Given information:
****

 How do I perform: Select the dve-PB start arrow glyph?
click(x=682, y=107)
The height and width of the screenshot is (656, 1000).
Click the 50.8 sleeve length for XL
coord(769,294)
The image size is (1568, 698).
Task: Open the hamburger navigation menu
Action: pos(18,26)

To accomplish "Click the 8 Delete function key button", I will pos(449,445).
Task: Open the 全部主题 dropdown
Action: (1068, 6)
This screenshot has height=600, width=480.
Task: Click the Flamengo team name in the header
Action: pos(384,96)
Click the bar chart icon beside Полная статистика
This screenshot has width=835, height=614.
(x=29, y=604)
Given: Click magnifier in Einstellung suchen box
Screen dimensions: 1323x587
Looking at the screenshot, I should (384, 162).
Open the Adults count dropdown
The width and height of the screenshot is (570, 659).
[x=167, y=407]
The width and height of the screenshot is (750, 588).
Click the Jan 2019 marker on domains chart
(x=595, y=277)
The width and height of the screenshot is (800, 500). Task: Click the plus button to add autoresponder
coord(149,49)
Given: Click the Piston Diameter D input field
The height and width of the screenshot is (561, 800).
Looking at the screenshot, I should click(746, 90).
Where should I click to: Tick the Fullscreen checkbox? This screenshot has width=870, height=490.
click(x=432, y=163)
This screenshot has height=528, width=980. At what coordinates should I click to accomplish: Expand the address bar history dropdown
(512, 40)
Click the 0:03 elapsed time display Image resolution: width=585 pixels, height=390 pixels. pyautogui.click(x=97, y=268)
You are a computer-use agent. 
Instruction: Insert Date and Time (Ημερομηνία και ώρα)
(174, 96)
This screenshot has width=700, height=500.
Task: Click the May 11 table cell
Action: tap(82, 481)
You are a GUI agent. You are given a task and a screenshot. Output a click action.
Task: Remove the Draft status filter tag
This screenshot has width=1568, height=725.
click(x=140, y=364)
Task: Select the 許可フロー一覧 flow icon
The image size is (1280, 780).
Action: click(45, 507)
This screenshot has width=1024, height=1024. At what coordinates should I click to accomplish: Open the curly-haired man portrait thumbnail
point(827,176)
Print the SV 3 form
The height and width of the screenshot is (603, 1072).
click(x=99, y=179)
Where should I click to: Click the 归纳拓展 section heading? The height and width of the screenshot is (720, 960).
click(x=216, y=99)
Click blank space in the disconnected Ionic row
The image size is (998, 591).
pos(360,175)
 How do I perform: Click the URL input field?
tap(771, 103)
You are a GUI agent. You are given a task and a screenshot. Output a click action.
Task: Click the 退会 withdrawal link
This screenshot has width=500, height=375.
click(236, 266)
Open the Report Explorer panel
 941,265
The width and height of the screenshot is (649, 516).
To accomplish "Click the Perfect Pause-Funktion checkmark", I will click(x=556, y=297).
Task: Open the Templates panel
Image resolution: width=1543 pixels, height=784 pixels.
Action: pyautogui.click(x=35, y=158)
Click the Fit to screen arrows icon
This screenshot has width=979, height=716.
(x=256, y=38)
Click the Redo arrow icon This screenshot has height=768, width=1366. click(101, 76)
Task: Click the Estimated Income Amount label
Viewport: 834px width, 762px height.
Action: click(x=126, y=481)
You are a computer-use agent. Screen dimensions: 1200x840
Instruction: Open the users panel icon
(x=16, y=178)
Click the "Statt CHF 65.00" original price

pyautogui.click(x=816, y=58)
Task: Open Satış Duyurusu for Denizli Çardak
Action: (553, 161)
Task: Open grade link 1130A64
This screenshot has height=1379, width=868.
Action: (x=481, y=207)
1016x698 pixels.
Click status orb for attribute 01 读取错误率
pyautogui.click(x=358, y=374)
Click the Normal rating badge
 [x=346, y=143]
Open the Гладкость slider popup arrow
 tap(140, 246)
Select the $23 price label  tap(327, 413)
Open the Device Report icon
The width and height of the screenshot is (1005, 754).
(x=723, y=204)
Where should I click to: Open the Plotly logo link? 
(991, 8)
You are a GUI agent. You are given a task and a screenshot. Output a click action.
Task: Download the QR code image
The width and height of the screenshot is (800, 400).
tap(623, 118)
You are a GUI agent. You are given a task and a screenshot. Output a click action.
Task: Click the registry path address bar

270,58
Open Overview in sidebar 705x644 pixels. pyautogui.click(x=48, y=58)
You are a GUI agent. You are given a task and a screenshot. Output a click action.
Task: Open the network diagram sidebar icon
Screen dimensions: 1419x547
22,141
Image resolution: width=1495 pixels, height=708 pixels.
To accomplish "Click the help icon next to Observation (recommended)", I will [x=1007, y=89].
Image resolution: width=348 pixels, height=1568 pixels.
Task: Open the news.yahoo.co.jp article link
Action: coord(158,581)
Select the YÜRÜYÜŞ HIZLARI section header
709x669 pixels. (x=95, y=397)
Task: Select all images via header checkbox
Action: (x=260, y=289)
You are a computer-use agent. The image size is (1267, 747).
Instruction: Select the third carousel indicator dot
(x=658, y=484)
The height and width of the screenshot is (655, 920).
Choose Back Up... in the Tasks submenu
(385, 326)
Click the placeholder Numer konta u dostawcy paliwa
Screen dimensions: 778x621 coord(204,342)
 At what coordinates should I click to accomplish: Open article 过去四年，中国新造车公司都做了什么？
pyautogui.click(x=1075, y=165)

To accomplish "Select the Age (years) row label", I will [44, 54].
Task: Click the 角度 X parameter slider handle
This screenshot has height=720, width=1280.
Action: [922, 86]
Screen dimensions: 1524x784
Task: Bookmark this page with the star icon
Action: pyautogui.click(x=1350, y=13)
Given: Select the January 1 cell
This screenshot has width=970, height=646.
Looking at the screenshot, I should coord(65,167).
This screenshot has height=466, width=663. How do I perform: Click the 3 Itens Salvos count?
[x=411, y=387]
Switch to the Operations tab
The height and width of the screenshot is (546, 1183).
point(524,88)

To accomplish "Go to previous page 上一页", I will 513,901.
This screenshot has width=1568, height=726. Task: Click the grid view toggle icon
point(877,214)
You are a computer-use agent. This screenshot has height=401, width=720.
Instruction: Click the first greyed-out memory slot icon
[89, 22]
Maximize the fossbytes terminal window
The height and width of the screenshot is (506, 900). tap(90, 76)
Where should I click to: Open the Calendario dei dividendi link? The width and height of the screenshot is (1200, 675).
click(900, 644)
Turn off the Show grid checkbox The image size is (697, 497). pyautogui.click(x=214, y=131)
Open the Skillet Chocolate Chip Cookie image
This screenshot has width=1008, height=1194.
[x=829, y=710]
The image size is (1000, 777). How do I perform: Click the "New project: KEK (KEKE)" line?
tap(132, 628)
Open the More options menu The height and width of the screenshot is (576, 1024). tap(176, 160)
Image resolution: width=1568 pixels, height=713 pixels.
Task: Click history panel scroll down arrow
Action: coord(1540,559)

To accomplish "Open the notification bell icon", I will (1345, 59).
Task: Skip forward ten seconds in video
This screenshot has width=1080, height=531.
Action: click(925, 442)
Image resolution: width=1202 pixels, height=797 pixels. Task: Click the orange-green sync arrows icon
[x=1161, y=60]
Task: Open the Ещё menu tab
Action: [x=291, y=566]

****

Repeat the material word for word, in full.

Answer to the problem:
 How do I perform: Select the dve-PB start arrow glyph?
click(x=682, y=107)
The height and width of the screenshot is (656, 1000).
Click the 50.8 sleeve length for XL
coord(769,294)
The image size is (1568, 698).
Task: Open the hamburger navigation menu
Action: pos(18,26)

To accomplish "Click the 8 Delete function key button", I will pos(449,445).
Task: Open the 全部主题 dropdown
Action: (1068, 6)
This screenshot has height=600, width=480.
Task: Click the Flamengo team name in the header
Action: pos(384,96)
Click the bar chart icon beside Полная статистика
This screenshot has width=835, height=614.
(x=29, y=604)
Given: Click magnifier in Einstellung suchen box
Screen dimensions: 1323x587
Looking at the screenshot, I should (384, 162).
Open the Adults count dropdown
The width and height of the screenshot is (570, 659).
[x=167, y=407]
The width and height of the screenshot is (750, 588).
Click the Jan 2019 marker on domains chart
(x=595, y=277)
The width and height of the screenshot is (800, 500). Task: Click the plus button to add autoresponder
coord(149,49)
Given: Click the Piston Diameter D input field
The height and width of the screenshot is (561, 800).
Looking at the screenshot, I should click(746, 90).
Where should I click to: Tick the Fullscreen checkbox? This screenshot has width=870, height=490.
click(x=432, y=163)
This screenshot has height=528, width=980. At what coordinates should I click to accomplish: Expand the address bar history dropdown
(512, 40)
Click the 0:03 elapsed time display Image resolution: width=585 pixels, height=390 pixels. pyautogui.click(x=97, y=268)
You are a computer-use agent. 
Instruction: Insert Date and Time (Ημερομηνία και ώρα)
(174, 96)
This screenshot has width=700, height=500.
Task: Click the May 11 table cell
Action: tap(82, 481)
You are a GUI agent. You are given a task and a screenshot. Output a click action.
Task: Remove the Draft status filter tag
This screenshot has width=1568, height=725.
click(x=140, y=364)
Task: Select the 許可フロー一覧 flow icon
The image size is (1280, 780).
Action: click(45, 507)
This screenshot has width=1024, height=1024. At what coordinates should I click to accomplish: Open the curly-haired man portrait thumbnail
point(827,176)
Print the SV 3 form
The height and width of the screenshot is (603, 1072).
click(x=99, y=179)
Where should I click to: Click the 归纳拓展 section heading? The height and width of the screenshot is (720, 960).
click(x=216, y=99)
Click blank space in the disconnected Ionic row
The image size is (998, 591).
pos(360,175)
 How do I perform: Click the URL input field?
tap(771, 103)
You are a GUI agent. You are given a task and a screenshot. Output a click action.
Task: Click the 退会 withdrawal link
This screenshot has width=500, height=375.
click(236, 266)
Open the Report Explorer panel
 941,265
The width and height of the screenshot is (649, 516).
To accomplish "Click the Perfect Pause-Funktion checkmark", I will click(x=556, y=297).
Task: Open the Templates panel
Image resolution: width=1543 pixels, height=784 pixels.
Action: pyautogui.click(x=35, y=158)
Click the Fit to screen arrows icon
This screenshot has width=979, height=716.
(x=256, y=38)
Click the Redo arrow icon This screenshot has height=768, width=1366. click(101, 76)
Task: Click the Estimated Income Amount label
Viewport: 834px width, 762px height.
Action: click(x=126, y=481)
You are a computer-use agent. Screen dimensions: 1200x840
Instruction: Open the users panel icon
(x=16, y=178)
Click the "Statt CHF 65.00" original price

pyautogui.click(x=816, y=58)
Task: Open Satış Duyurusu for Denizli Çardak
Action: (553, 161)
Task: Open grade link 1130A64
This screenshot has height=1379, width=868.
Action: (x=481, y=207)
1016x698 pixels.
Click status orb for attribute 01 读取错误率
pyautogui.click(x=358, y=374)
Click the Normal rating badge
 [x=346, y=143]
Open the Гладкость slider popup arrow
 tap(140, 246)
Select the $23 price label  tap(327, 413)
Open the Device Report icon
The width and height of the screenshot is (1005, 754).
(x=723, y=204)
Where should I click to: Open the Plotly logo link? 
(991, 8)
You are a GUI agent. You are given a task and a screenshot. Output a click action.
Task: Download the QR code image
The width and height of the screenshot is (800, 400).
tap(623, 118)
You are a GUI agent. You are given a task and a screenshot. Output a click action.
Task: Click the registry path address bar

270,58
Open Overview in sidebar 705x644 pixels. pyautogui.click(x=48, y=58)
You are a GUI agent. You are given a task and a screenshot. Output a click action.
Task: Open the network diagram sidebar icon
Screen dimensions: 1419x547
22,141
Image resolution: width=1495 pixels, height=708 pixels.
To accomplish "Click the help icon next to Observation (recommended)", I will [x=1007, y=89].
Image resolution: width=348 pixels, height=1568 pixels.
Task: Open the news.yahoo.co.jp article link
Action: coord(158,581)
Select the YÜRÜYÜŞ HIZLARI section header
709x669 pixels. (x=95, y=397)
Task: Select all images via header checkbox
Action: (x=260, y=289)
You are a computer-use agent. The image size is (1267, 747).
Instruction: Select the third carousel indicator dot
(x=658, y=484)
The height and width of the screenshot is (655, 920).
Choose Back Up... in the Tasks submenu
(385, 326)
Click the placeholder Numer konta u dostawcy paliwa
Screen dimensions: 778x621 coord(204,342)
 At what coordinates should I click to accomplish: Open article 过去四年，中国新造车公司都做了什么？
pyautogui.click(x=1075, y=165)

To accomplish "Select the Age (years) row label", I will [44, 54].
Task: Click the 角度 X parameter slider handle
This screenshot has height=720, width=1280.
Action: [922, 86]
Screen dimensions: 1524x784
Task: Bookmark this page with the star icon
Action: pyautogui.click(x=1350, y=13)
Given: Select the January 1 cell
This screenshot has width=970, height=646.
Looking at the screenshot, I should coord(65,167).
This screenshot has height=466, width=663. How do I perform: Click the 3 Itens Salvos count?
[x=411, y=387]
Switch to the Operations tab
The height and width of the screenshot is (546, 1183).
point(524,88)

To accomplish "Go to previous page 上一页", I will 513,901.
This screenshot has width=1568, height=726. Task: Click the grid view toggle icon
point(877,214)
You are a computer-use agent. This screenshot has height=401, width=720.
Instruction: Click the first greyed-out memory slot icon
[89, 22]
Maximize the fossbytes terminal window
The height and width of the screenshot is (506, 900). tap(90, 76)
Where should I click to: Open the Calendario dei dividendi link? The width and height of the screenshot is (1200, 675).
click(900, 644)
Turn off the Show grid checkbox The image size is (697, 497). pyautogui.click(x=214, y=131)
Open the Skillet Chocolate Chip Cookie image
This screenshot has width=1008, height=1194.
[x=829, y=710]
The image size is (1000, 777). How do I perform: Click the "New project: KEK (KEKE)" line?
tap(132, 628)
Open the More options menu The height and width of the screenshot is (576, 1024). tap(176, 160)
Image resolution: width=1568 pixels, height=713 pixels.
Task: Click history panel scroll down arrow
Action: coord(1540,559)

To accomplish "Open the notification bell icon", I will (1345, 59).
Task: Skip forward ten seconds in video
This screenshot has width=1080, height=531.
Action: click(925, 442)
Image resolution: width=1202 pixels, height=797 pixels. Task: Click the orange-green sync arrows icon
[x=1161, y=60]
Task: Open the Ещё menu tab
Action: [x=291, y=566]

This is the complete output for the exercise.